Surviving the Shakeout
Edina Realty held its annual meeting for its 2,500-plus local Realtors today at St. Paul’s Xcel Center.
I couldn’t catch all of it — clients come first — but what I saw was a combination pep talk, unusually frank discussion of today’s brutal market, and an emotional presentation by Bob Peltier, Edina’s President and CEO.
Peltier, who along with his brother, Ron, effectively runs the company, suffered a serious stroke last May. He compared his recovery to the challenges facing Realtors today: everything comes harder, takes more effort and persistence, and above all, requires a positive attitude.
The sombre mood was a reflection of today’s market. While “Pending” sales are up for the first time since 2004, the increase is largely due to foreclosures: now about 40% of all transactions locally.
As Realtors know only too well, such deals are a tough way to pay the rent: imagine spending several months on an especially thorny deal and walking away with a commission check for, say, $1,500 (before taxes!). You can make that kind of money at McDonald’s — and not have to work nights and weekends for it.
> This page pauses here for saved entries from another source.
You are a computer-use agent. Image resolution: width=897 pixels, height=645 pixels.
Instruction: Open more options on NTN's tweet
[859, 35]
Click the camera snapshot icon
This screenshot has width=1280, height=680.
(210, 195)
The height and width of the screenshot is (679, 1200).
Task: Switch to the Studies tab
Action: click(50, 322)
You wouldn’t even be sacrificing your health insurance. (Realtors pay for their own.)
Clearly, such challenges have taken their toll on Edina’s head count, not to mention morale: the company shed 700 realtors, dozens of support staff, and four Twin Cities offices in just the last year.
Notwithstanding these travails, Edina Realty’s Minnesota operations still managed to report a profit in 2008. Oh, and no one in management is begging the government for a bailout.
If only the country’s banks could say the same . . .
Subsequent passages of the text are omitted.